* [Exercise requirements]
Restate word for word the lines that begin the listing and end with the line holding "This screenshot has height=896, width=1366.".
##### Records shown
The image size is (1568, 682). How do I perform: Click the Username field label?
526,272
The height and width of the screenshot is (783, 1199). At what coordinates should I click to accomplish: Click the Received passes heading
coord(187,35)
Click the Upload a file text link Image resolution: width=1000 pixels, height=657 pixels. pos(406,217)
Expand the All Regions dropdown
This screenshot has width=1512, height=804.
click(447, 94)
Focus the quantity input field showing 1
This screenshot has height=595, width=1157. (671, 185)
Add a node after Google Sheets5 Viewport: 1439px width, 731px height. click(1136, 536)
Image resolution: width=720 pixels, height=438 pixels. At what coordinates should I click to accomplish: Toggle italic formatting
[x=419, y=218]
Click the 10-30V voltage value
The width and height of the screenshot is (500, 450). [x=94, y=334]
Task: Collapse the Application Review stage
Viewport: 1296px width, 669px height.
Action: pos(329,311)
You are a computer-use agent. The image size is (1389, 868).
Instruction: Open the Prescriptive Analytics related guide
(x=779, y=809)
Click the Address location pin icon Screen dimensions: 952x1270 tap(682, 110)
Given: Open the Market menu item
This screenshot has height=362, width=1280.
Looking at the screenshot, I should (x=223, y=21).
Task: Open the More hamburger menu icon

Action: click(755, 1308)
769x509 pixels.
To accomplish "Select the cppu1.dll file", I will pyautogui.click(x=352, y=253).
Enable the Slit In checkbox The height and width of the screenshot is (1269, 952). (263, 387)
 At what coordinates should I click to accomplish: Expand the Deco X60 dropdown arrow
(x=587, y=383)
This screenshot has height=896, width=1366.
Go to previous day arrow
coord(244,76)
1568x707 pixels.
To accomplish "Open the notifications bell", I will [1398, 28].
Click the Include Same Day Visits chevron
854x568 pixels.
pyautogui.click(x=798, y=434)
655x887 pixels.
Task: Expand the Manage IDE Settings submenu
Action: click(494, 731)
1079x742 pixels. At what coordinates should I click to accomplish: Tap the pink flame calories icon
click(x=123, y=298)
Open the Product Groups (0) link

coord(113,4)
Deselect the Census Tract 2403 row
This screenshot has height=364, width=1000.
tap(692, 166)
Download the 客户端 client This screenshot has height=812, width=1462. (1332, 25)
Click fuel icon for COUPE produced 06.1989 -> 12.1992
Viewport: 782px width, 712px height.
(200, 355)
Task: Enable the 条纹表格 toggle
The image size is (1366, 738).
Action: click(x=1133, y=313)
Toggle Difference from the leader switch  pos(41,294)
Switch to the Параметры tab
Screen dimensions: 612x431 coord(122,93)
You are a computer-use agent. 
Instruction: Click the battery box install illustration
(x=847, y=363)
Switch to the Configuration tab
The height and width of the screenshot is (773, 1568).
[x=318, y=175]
##########
* [Task response]
The image size is (1568, 682). How do I perform: Click the Username field label?
526,272
The height and width of the screenshot is (783, 1199). At what coordinates should I click to accomplish: Click the Received passes heading
coord(187,35)
Click the Upload a file text link Image resolution: width=1000 pixels, height=657 pixels. pos(406,217)
Expand the All Regions dropdown
This screenshot has width=1512, height=804.
click(447, 94)
Focus the quantity input field showing 1
This screenshot has height=595, width=1157. (671, 185)
Add a node after Google Sheets5 Viewport: 1439px width, 731px height. click(1136, 536)
Image resolution: width=720 pixels, height=438 pixels. At what coordinates should I click to accomplish: Toggle italic formatting
[x=419, y=218]
Click the 10-30V voltage value
The width and height of the screenshot is (500, 450). [x=94, y=334]
Task: Collapse the Application Review stage
Viewport: 1296px width, 669px height.
Action: pos(329,311)
You are a computer-use agent. The image size is (1389, 868).
Instruction: Open the Prescriptive Analytics related guide
(x=779, y=809)
Click the Address location pin icon Screen dimensions: 952x1270 tap(682, 110)
Given: Open the Market menu item
This screenshot has height=362, width=1280.
Looking at the screenshot, I should (x=223, y=21).
Task: Open the More hamburger menu icon

Action: click(755, 1308)
769x509 pixels.
To accomplish "Select the cppu1.dll file", I will pyautogui.click(x=352, y=253).
Enable the Slit In checkbox The height and width of the screenshot is (1269, 952). (263, 387)
 At what coordinates should I click to accomplish: Expand the Deco X60 dropdown arrow
(x=587, y=383)
This screenshot has height=896, width=1366.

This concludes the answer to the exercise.